Ritchie Blackmore, best known as the guitarist of Deep Purple and Rainbow, was an early shredder. He founded Deep Purple in 1968 and combined elements of blues, jazz and classical into his high speed, virtuostic rock guitar playing. Songs like “Highway Star” and “Burn” from Deep Purple and “Gates of Babylon” from Rainbow are examples of early shred. Blackmore separated himself from the pack with his use of complex arpeggios and harmonic minor scales. His influence on Randy Rhoads and Yngwie Malmsteen was definitive for the evolution of the genre.
In 1969, guitarist Jimmy Page from Led Zeppelin composed “Heartbreaker“; his guitar solo introduced many complex techniques mixed together (very fast note playing with hammer-ons and pull-offs). Page included excerpts of classical music in the solo when playing it live. Steve Vai commented in a September 1998 Guitar World interview:
This one (“Heartbreaker”) had the biggest impact on me as a youth. It was defiant, bold, and edgier than hell. It really is the definitive rock guitar solo.
In 1974, the German band Scorpions used their new guitarist Ulrich Roth for their album Fly to the Rainbow, for which the title track features Roth performing “one of the most menacing and powerful whammy-bar dive bombs ever recorded”. A year later, Roth’s solo guitar playing for the album In Trance would become “the prototype for shred guitar. Everything associated with the genre can be found on this brilliant collection of songs—sweep-picked arpeggios, harmonic minor scales, finger-tapping and jaw-dropping whammy bar abuse”.

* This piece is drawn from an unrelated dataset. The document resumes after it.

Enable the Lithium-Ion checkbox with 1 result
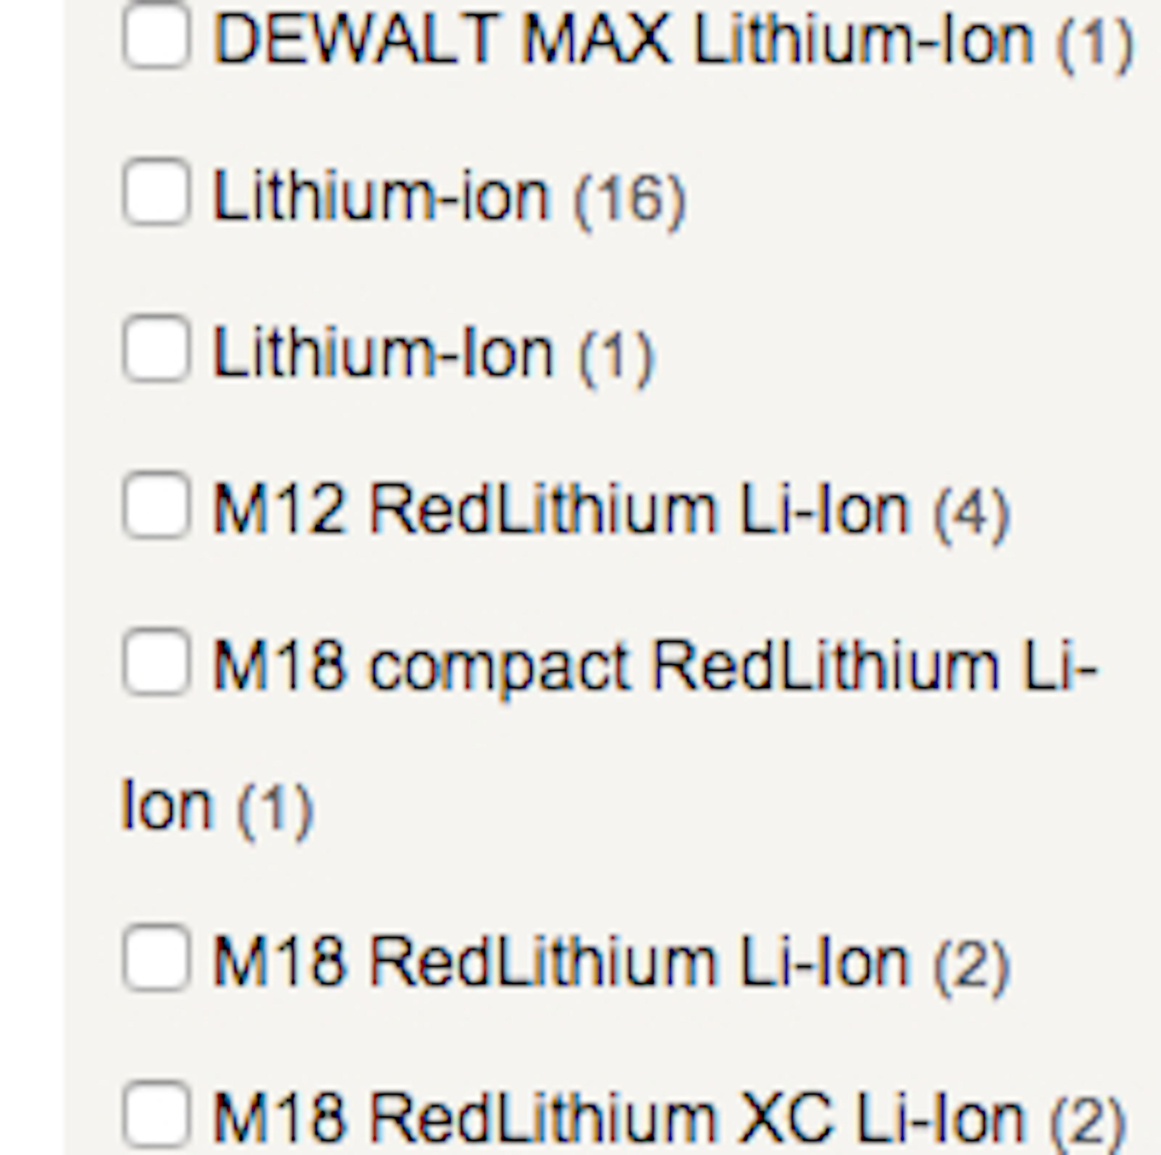 (156, 349)
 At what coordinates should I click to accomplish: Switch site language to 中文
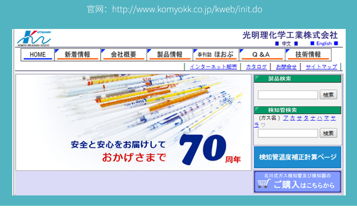pyautogui.click(x=287, y=44)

In 1979, Roth left Scorpions to begin his own power trio, named “Electric Sun”. His debut album Earthquake contained “heaps of spellbinding fret gymnastics and nimble-fingered classical workouts.” In 1978, Eddie Van Halen released “Eruption“, a “blistering aural assault of solo electric guitar” which featured rapid “tapping“. Chris Yancik argues that it is this record, above any other, that “spawned the genre of Shred.”
Guitar Player‘s article “Blast into Hyperspace with the Otherworldly Power of Shred” reviews the book Shred! and states that the pioneers were Ritchie Blackmore, jazz fusion player Al Di Meola and Eddie Van Halen. Randy Rhoads and Yngwie Malmsteen advanced this style further with the infusion of neo-classical elements. Progressive rock, heavy metal, hard rock, and jazz fusion have all made use of and adapted the style successfully over the years. In general, the phrase “shred guitar” has been traditionally associated with instrumental rock and heavy metal guitarists. This association has become less common now that modern forms of metal have adopted shredding as well. In the 1990s, its mainstream appeal diminished with the rise of grunge and nu metal, both of which eschewed flashy lead guitar solos. Lesser known guitarists like Shawn Lane and Buckethead continued to develop the genre further in the 90s.
In an interview in March 2011, Steve Vai described “shred” as:
The terminology used for someone who can play an instrument, and has such a tremendous amount of technique that what they do just seems completely effortless and absurd. It’s like this burst of energy that just comes out in extremely fast tearing kind of playing where the notes actually connect. Shred has to have a particular kind of “tide” to it, I think, that actually gives you that “blow away” factor that makes it impressive, to a certain degree.